Using the New PowerPivot Version 2 TOPN Function: Up, Down and Between

One of the new DAX functions included in the Denali PowerPivot CTP3 release is the TOPN function. This function returns a table which can be aggregated for the top n values. Prior to the release of this function, workarounds were available to achieve the same results, mainly through DAX ranking formulas (and Denali PowerPivot now has native functions for ranking too!). So, a typical DAX formula which uses the TOPN function is:

=SUMX(TOPN(N,SalesTable,SalesTable[SalesTotal]),SalesTable[SalesTotal])

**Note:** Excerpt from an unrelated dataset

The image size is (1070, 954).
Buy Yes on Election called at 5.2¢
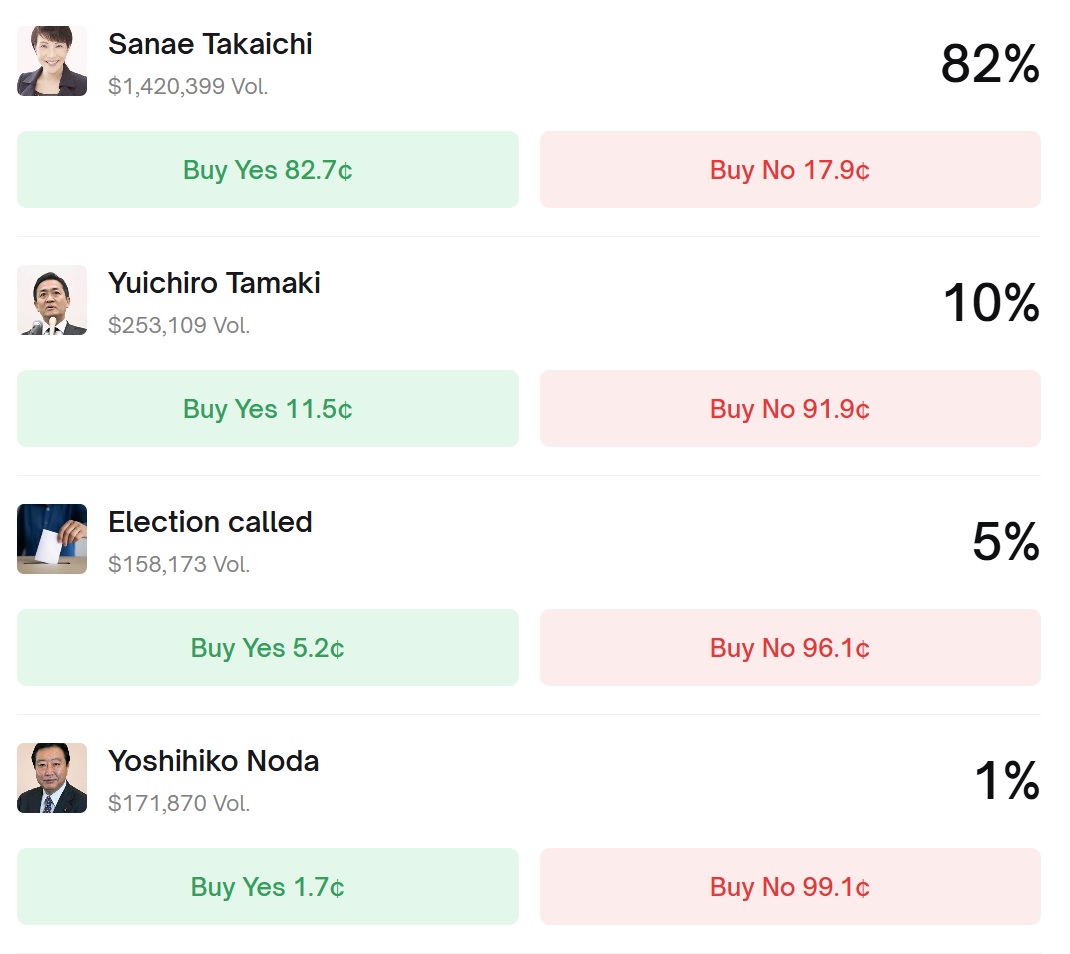[268, 648]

where SalesTable is the table and SalesTotal is the column in that table containing the top n results to be analyzed.

Well, that was easy enough. However, there is a systemic problem here and it’s mainly data-related. In order to understand why the TOPN function don’t work the way you might expect, read the following that comes from the Denali PowerPivot CTP3 help documentation on TOPN.

“If there is a tie, in order_by values, at the Nth row of the table, then all tied rows are returned. Then, when there are ties at the Nth row the function might return more than n rows.”

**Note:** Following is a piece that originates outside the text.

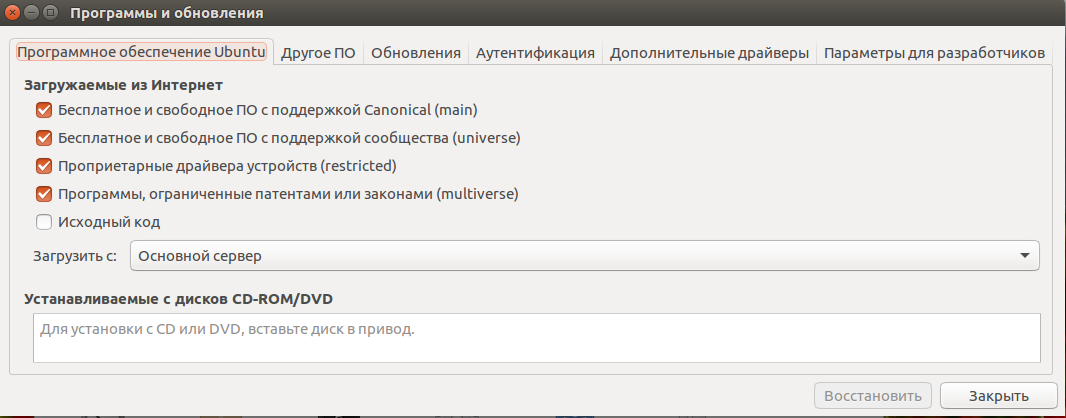Disable proprietary device drivers (restricted)
The height and width of the screenshot is (418, 1066).
(x=44, y=166)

In English, that means if there are duplicate values in your data, the TOPN function will return the WRONG answer if the Nth value is adjacent to duplicates. In order to get a meaningful result then, the data must be converted so that each data point has a unique value. The question is, how do you do that and retain the integrity of the data? An Excel trick can be used here as a workaround. This method requires that each value be incremented by a very small but unique value. The best implementation of this comes in the form of a calculated column with the following formula

SalesTable[UniqueIncremValue] = 
IF(RANDBETWEEN(-1,1)=-1,-RAND()*2,RAND())*0.000001

The goal of this formula is to create a column of unique numbers add up basically to zero. There is a balance that is required in this formula between affecting data and insuring that all values in the dataset are unique. The RAND function returns a 15-place decimal, which is the limit in Excel. However, if all of the decimal places were used, the value of the number could be as high as 1 or as low as -2. By multiplying the random numbers by a very small number, the numbers will not interfere with the individual values if they themselves are not small numbers. However, if the multiplier is made too small, not all of the random numbers may be unique depending on the size of the dataset. So, if you are going to use this workaround, you need to test [UniqueIncremValue] to see if all of the values are unique. The best way to do this is to compare its distinct count with the distinct count of a primary key column in the table. If they are equal, TOPN will work for any value of N.

Now, the original formula will work fine if the new calculated column is used in place of SalesTable[SalesTotal].

SalesTable[SalesTotalMod]=
SalesTable[SalesTotal]+ SalesTable[UniqueIncremValue]

It should also be noted that the TOPN function can used in a DAX like the one shown below to afford a BOTTONM result. Note that this formula takes advantage of the new DISTICTCOUNT function.

=SUMX(SalesTable,[SalesTotalMod])
-SUMX(
     TOPN(
         DISTINCTCOUNT(SalesTable[SalesTotalMod])- N,
         SalesTable,
         SalesTable[SalesTotalMod]
         ),
     SalesTable[SalesTotalMod]
    
)

I think you can see that the TOPN function is a valuable new item for your DAX toolbox. Have fun!